Encontraremos o seguro cais do porto, ou iremos ao caos. Somos todos timoneiros, portanto, responsáveis pelo destino dessa nau. Estamos todos nela.

Insensatez, incompetência, manipulação ardilosa da realidade, e interesses não republicanos, aéticos não mostram um caminho seguro.

A coerência precisa prevalecer. E tem que ser agora. Amanhã será tarde.

Apesar de tudo, e de muitos e de outros, o gigante não cairá. Depois da ação desse fogo, que arde sem se ver, e faz doer, e não é amor; desse banho de extremos – quente e frio – a têmpera ficará mais resistente e o gigante prosperará. Vencerá a batalha e triunfará, como nunca.

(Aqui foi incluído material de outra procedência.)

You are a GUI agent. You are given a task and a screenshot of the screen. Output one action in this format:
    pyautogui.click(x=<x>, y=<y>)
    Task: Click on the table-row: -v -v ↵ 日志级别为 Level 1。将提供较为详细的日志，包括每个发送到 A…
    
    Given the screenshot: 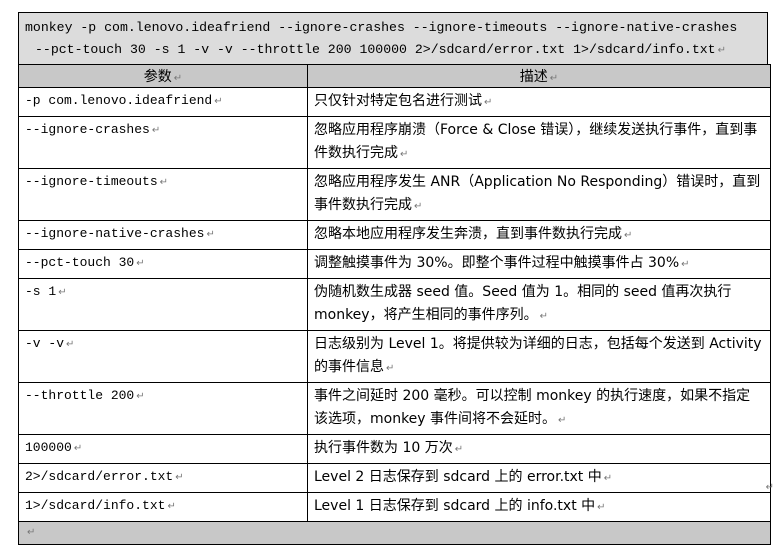 What is the action you would take?
    pyautogui.click(x=394, y=356)
    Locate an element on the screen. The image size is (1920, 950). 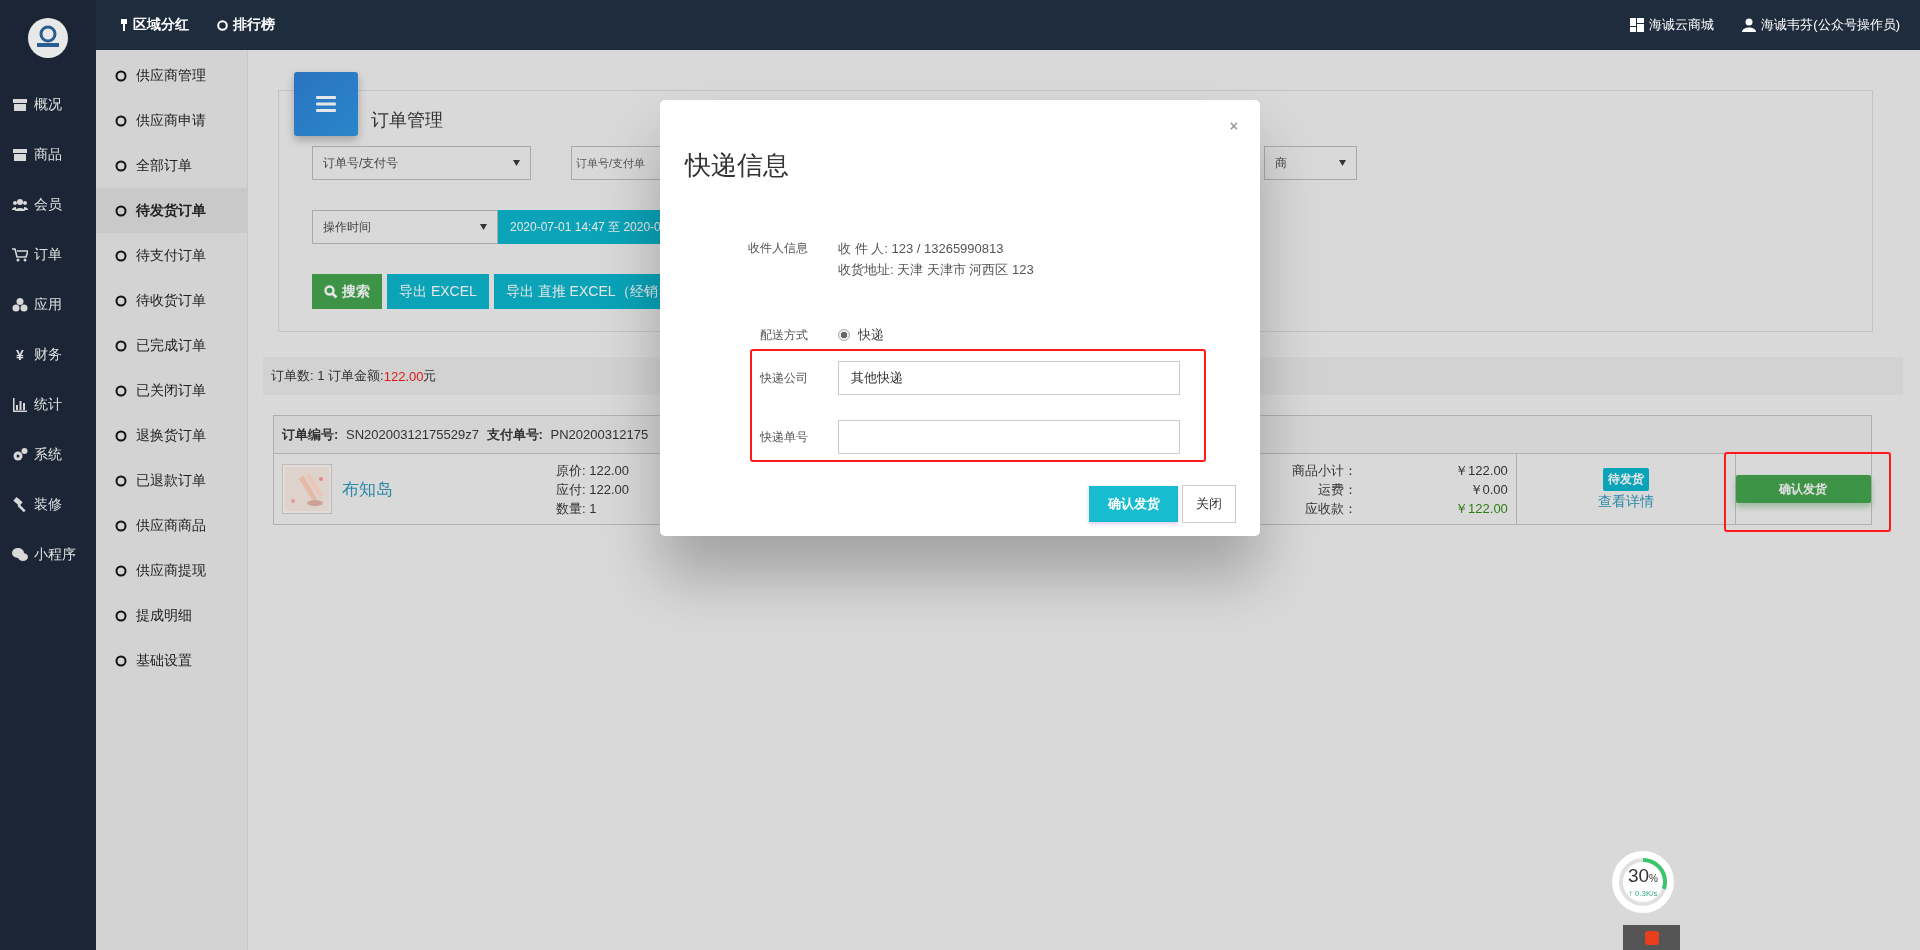
total-label: 商品小计： is located at coordinates (1324, 470).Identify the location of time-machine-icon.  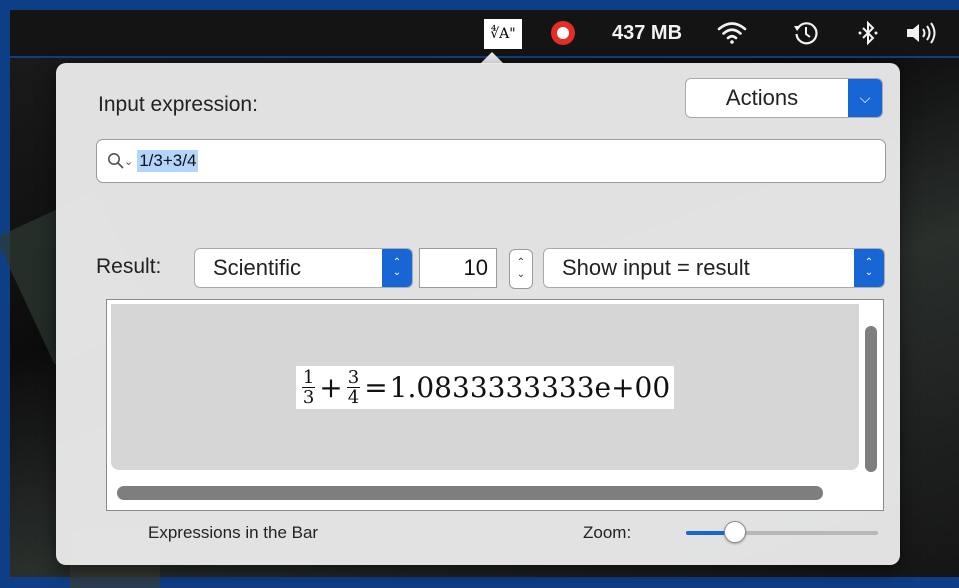
(806, 33).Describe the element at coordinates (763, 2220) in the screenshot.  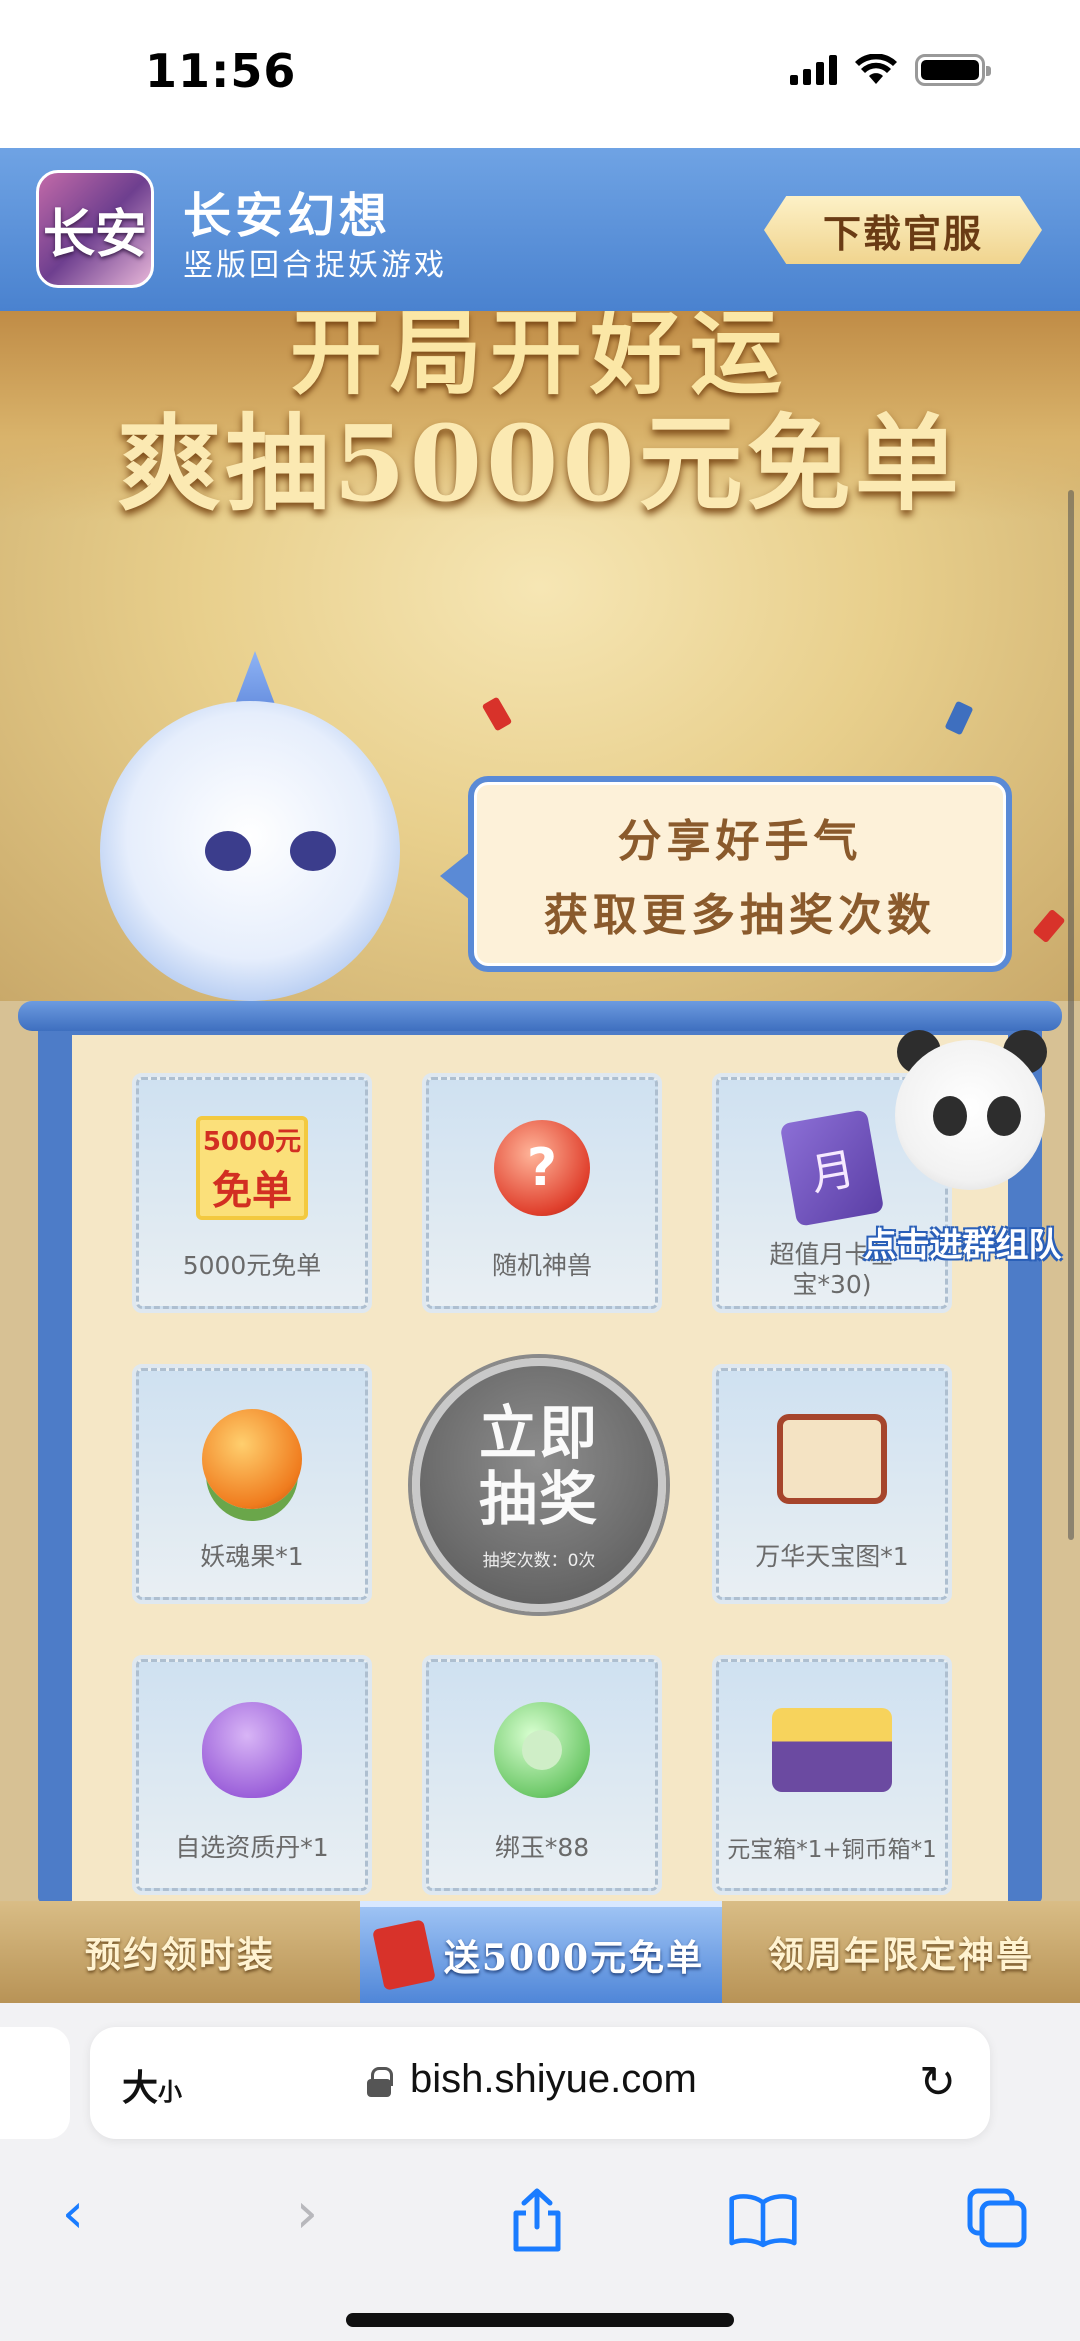
I see `bookmarks-icon` at that location.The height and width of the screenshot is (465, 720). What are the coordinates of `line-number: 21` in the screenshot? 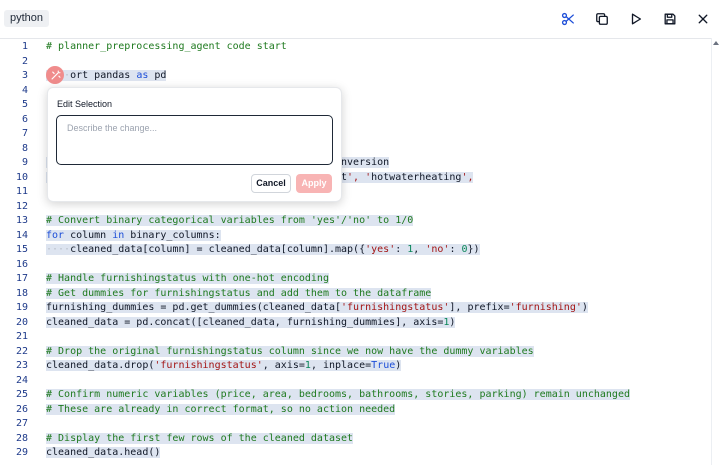 It's located at (22, 336).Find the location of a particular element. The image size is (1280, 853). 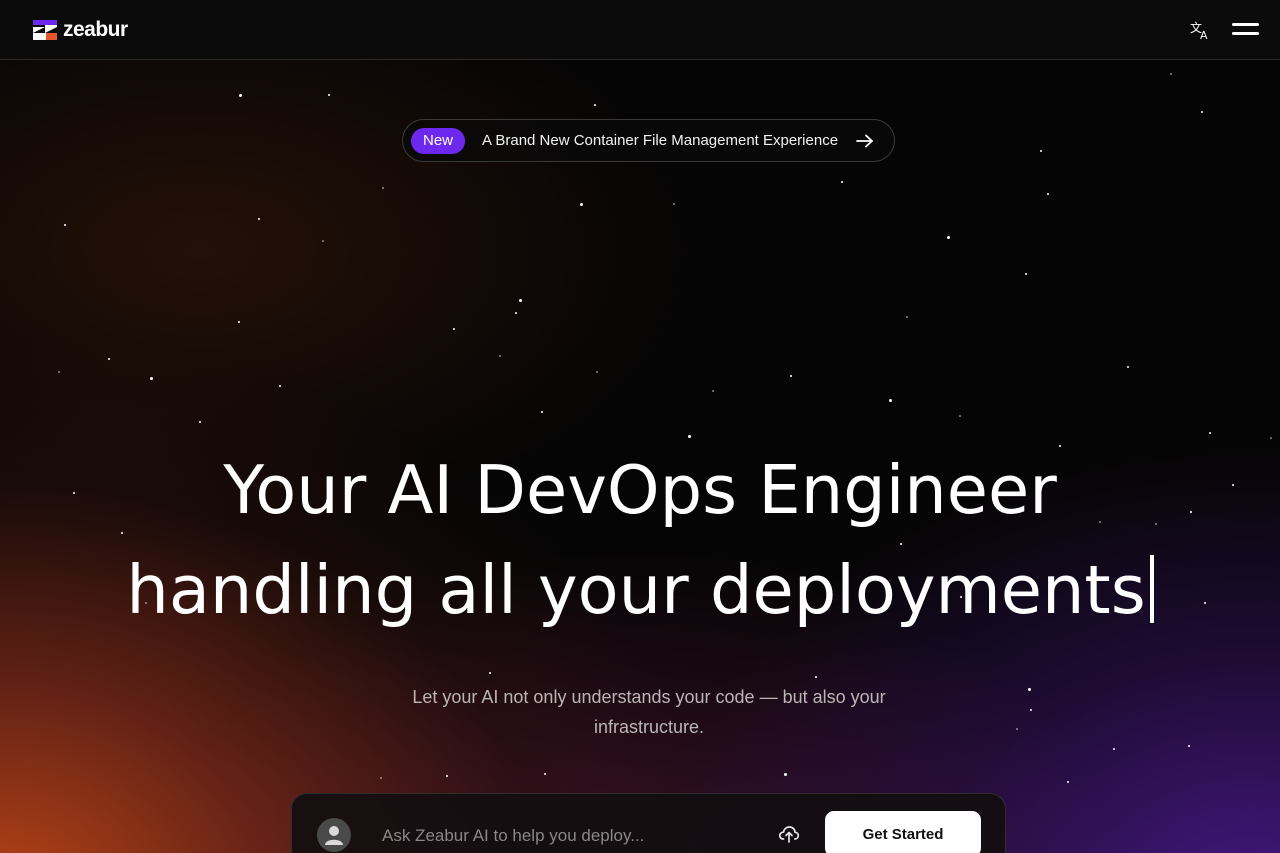

arrow-right-icon is located at coordinates (864, 140).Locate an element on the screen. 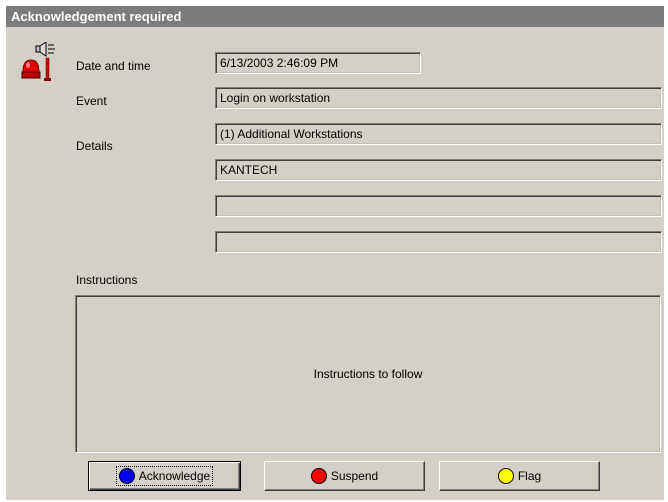 The width and height of the screenshot is (668, 502). event-label: Event is located at coordinates (92, 101).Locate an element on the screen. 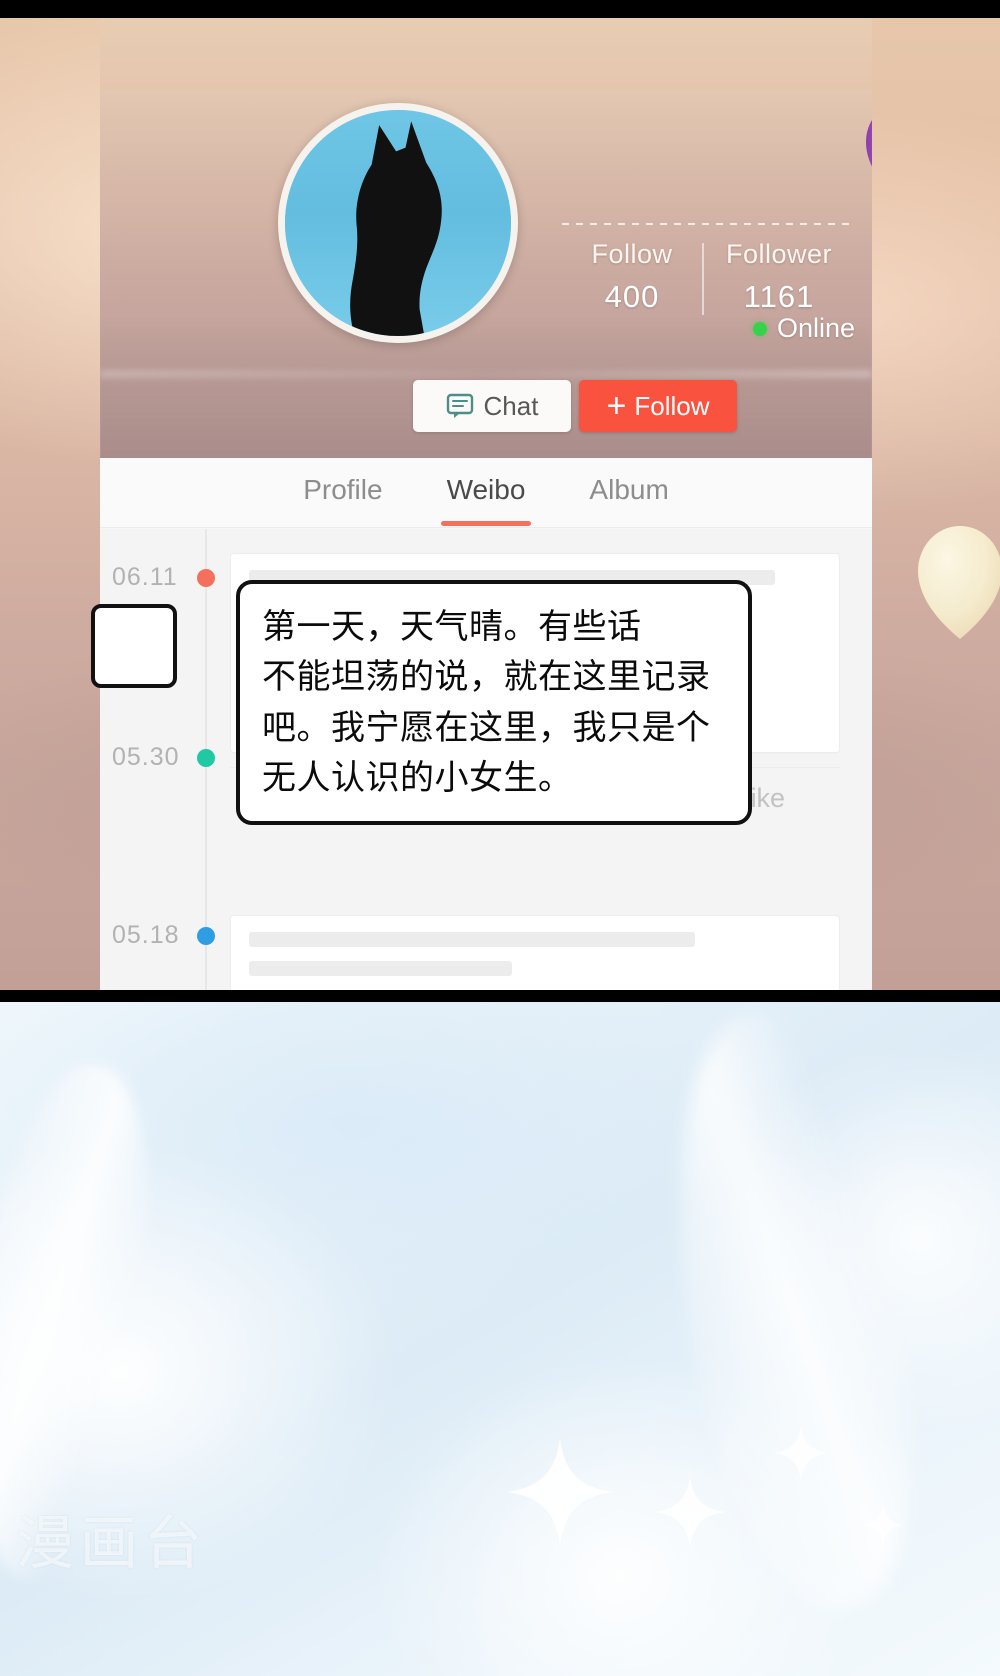 This screenshot has height=1676, width=1000. bubble-line: 无人认识的小女生。 is located at coordinates (418, 778). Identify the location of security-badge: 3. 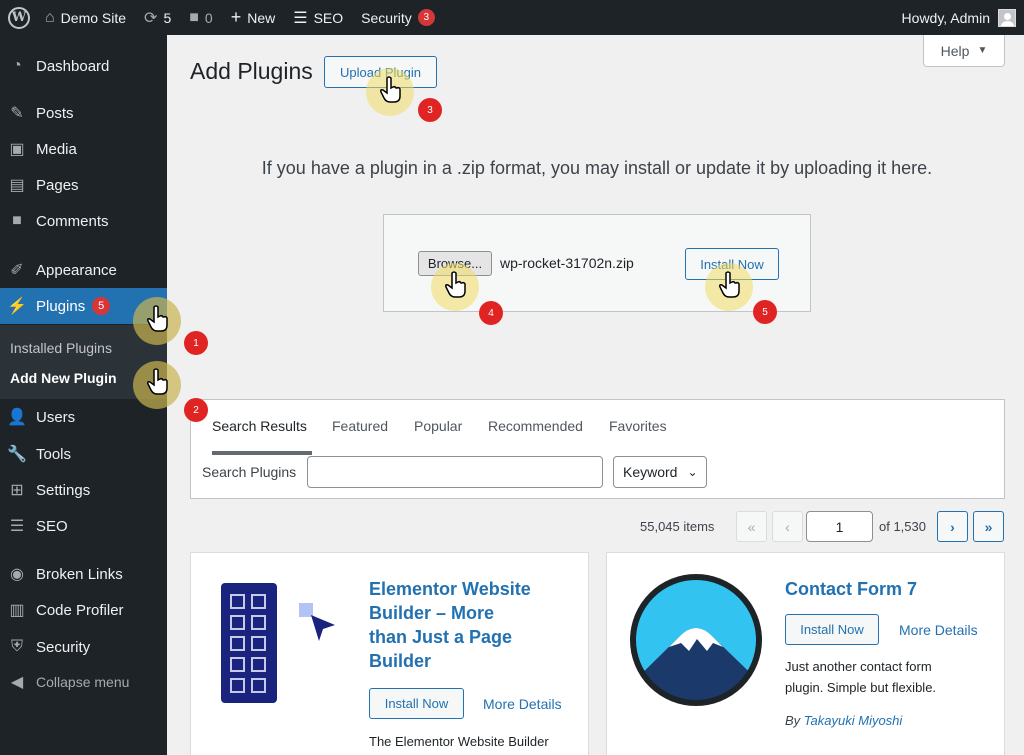
(426, 18).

Se todos acordarem, desadormecendo e também ajustando os rumos, pactuando eticamente, o futuro do Brasil não será sombrio. Acredito que haverá maior solidariedade entre as pessoas, o rompimento dos individualismos e a preocupação com o todo. Inúmeras “verdades”, múltiplas, serão enxergadas.

A inclusão de todos com a valorização e efetivação da dignidade humana, no sentido mais amplo possível, será o caminho que nos conduzirá ao cais do porto seguro, enquanto humanos. Um construir diário, permanente, durante um alargado período de tempo.

A tecnologia nos apresenta mais informações, em volume e velocidade impressionantes, mas o poder analítico não vem com a mesma intensidade. Teremos que aprender esse equilíbrio para sabermos o real valor delas e utilizá-lo em prol de todos.

Enfim, a reimaginação, o despertar para uma nova era, já iniciada com a pandemia de Covid-19, demandará a materialização das condutas necessárias para o tempo atual e futuro.

Por conforto ou por instinto de sobrevivência, cremos, muitas vezes, que “tudo só é o que pode ser”, mas poderá e deverá ser diferente, melhor.

Disse o poeta: “Quem quer passar pelo Bojador tem que passar além da dor”. Queiramos passar pelo Bojador; passemos além da dor. O mar continuará a espelhar o céu.

Então, dormiremos, sonharemos e acordaremos, num futuro melhor, desde que cada um faça a sua parte.